This page is primarily intended for Mercurial's developers.
MMap Usage Plan
Main proponents: Pierre-YvesDavid
This is a speculative project and does not represent any firm decisions on future behavior.
Plan to increase mmap usage to access repository data.
Reading large data from disk is not very efficient, it requires to allocate dedicated memory for the data. This take times and increase memory consumption. We want to make more use of the mmap feature both on linux on windows. However, acessing data using mmap comes with various challenge as a new class of error can appears
2. Detailed description
2.1. The Benefits
Using mmap provide a performance boost for large store file:
running on mozilla try: $ hg perfnodemap --rev -10: ! wall 0.000024 comb 0.000000 user 0.000000 sys 0.000000 (best of 100) $ hg perfnodemap --rev -10: --config experimental.mmapindexthreshold=1k ! wall 0.000008 comb 0.000000 user 0.000000 sys 0.000000 (best of 37681)

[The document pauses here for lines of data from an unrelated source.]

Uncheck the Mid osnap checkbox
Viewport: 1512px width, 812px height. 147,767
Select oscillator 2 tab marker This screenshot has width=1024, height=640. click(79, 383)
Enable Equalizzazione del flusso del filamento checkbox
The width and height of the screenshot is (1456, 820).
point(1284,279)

It could also simplify the reading pattern for delta chain since we could rely on the OS pagination.
Last but not least, on busy server, accessing file using mmap means that all processes read their data from the same memory (the OS fs cache), greatly reducing the memory usage.
2.2. The Problems
Using mmaps comes with a handful of new constraints:
- truncating mmaped file can lead to SIGBUS being raise on READ
mmaped files are considered open, this can confused windows
2.3. The Solutions
I chatted about this issue with someone at Microsoft, using the right flag during file operation can solve the issue on Windows.
The truncation issue is "quite simple": We can no longer truncate any file in place. Any actual truncation needs the full file being rewritten (using reflink copies could help here). However, truncation are currently quite common in Mercurial. For example, any aborted transaction can lead to file truncation. To make this viable, we need to reduce the number of actual truncation we makes. To do so, we can use an extra "pointer" file, that file will indicate the current range of data to read from any mmap eligible file. That way, some extra data can be kept at the end of a file without impacting normal operation.
A normal read sequence would be:
1: read the xxx.pointer file, it contraints two value (<uuid>, <size>) 2: mmap the xxx.data file 3: check that xxx.data file <uuid> (start of the file) is the same, if not goto 1 4: bound any access to xxx.data to <size>
A write sequence would be:
1: read the `xxx.pointer` file, it contraints two values (`<uuid>`, `<size>`) 2: open `xxx.data` (check `<uuid>` for good measure, repository could be corrupt) 3: write data starting at `<size>` 4: flush/close `xxx.data`, 5: write `xxx.pointer` as (`<uuid>`, `<size>`)
A truncation sequence would be
1: read the `xxx.pointer` file, it contraints two value (`<uuid>`, `<size>`) 2: open `xxx.data` (check `<uuid>` for good measure, repository could be corrupt) 3: open `xxx.data.tmp` and write `<newuuid>` 4: write content of `xxx.data` from `sizeof(<uuid>)` to `<truncate>` in `xxx.data.tmp` (or copy and truncate if reflink is available ?) 5: flush/close `xxx.data.tmp`, 6: write `xxx.pointer.tmp` as (`<newuuid>`, `<truncate>`) 7: rename `xxx.pointer.tmp` to `xxx.pointer` and `xxx.data.tmp` to `xxx.pointer`
Note: If we are concerned about the race window when renaming both xxx.pointer.tmp and xxx.data.tmp, we could use data file in the form xxx.<uuid>.data
All this would have to be set behind a new repository requirements
- introduce a new requirements
introduce the .pointer/<uuid>.data mechanism
- update the file access call to use the proper API for all files
- Introduce an API to access data using mmap instead of actual reading
- start using the new mechanism for all relevant files
- changelog index
- manifest index
- various cache/index ?
- data files ?
- filelog ?
- Windows support:
- make sure the proper flags are passed for all file operations
- enable the feature on windows